Select and copy out every line in the records containing "computer".

━━━ Data to examine ━━━

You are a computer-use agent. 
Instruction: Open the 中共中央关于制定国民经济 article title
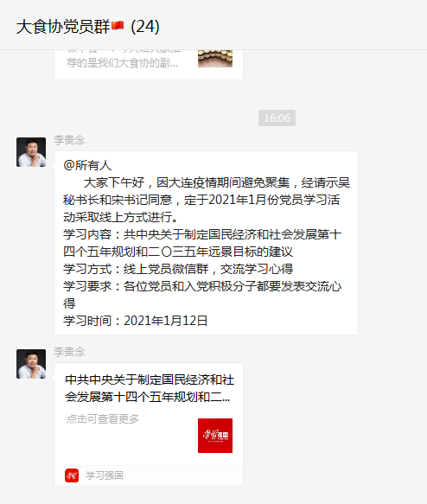(x=150, y=388)
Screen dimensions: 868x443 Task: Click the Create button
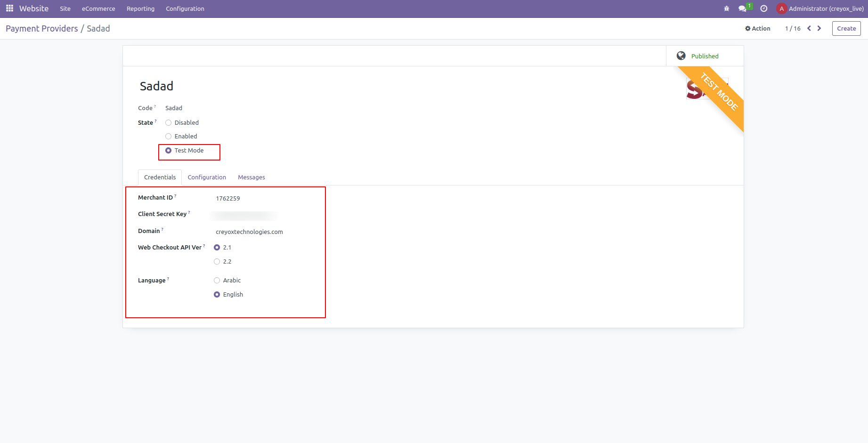[846, 29]
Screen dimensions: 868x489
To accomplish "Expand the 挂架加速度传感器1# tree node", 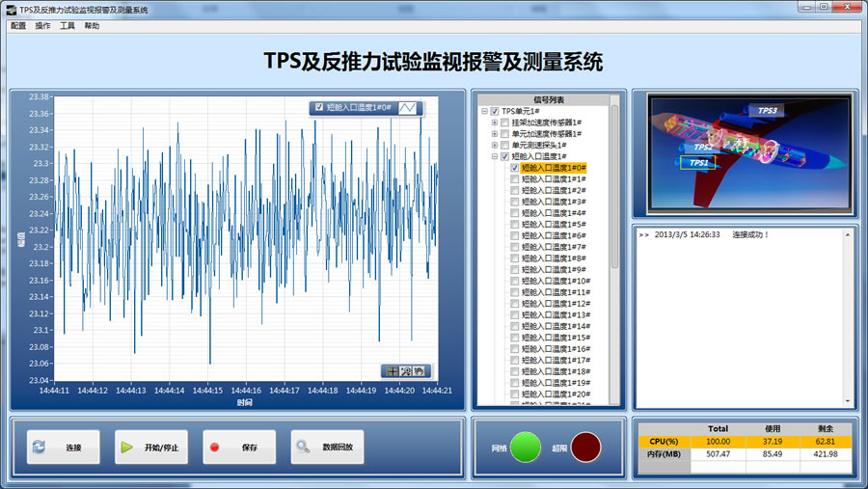I will (495, 122).
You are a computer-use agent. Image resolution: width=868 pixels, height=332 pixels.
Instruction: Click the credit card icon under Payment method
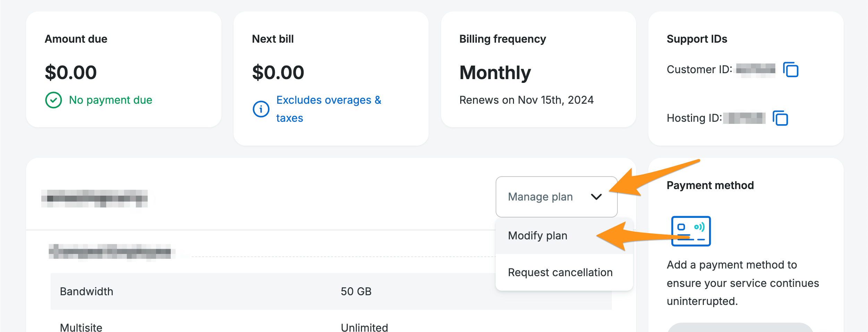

━━━

Result for this exercise
You are a computer-use agent. 
You are a computer-use agent. Image resolution: width=868 pixels, height=332 pixels.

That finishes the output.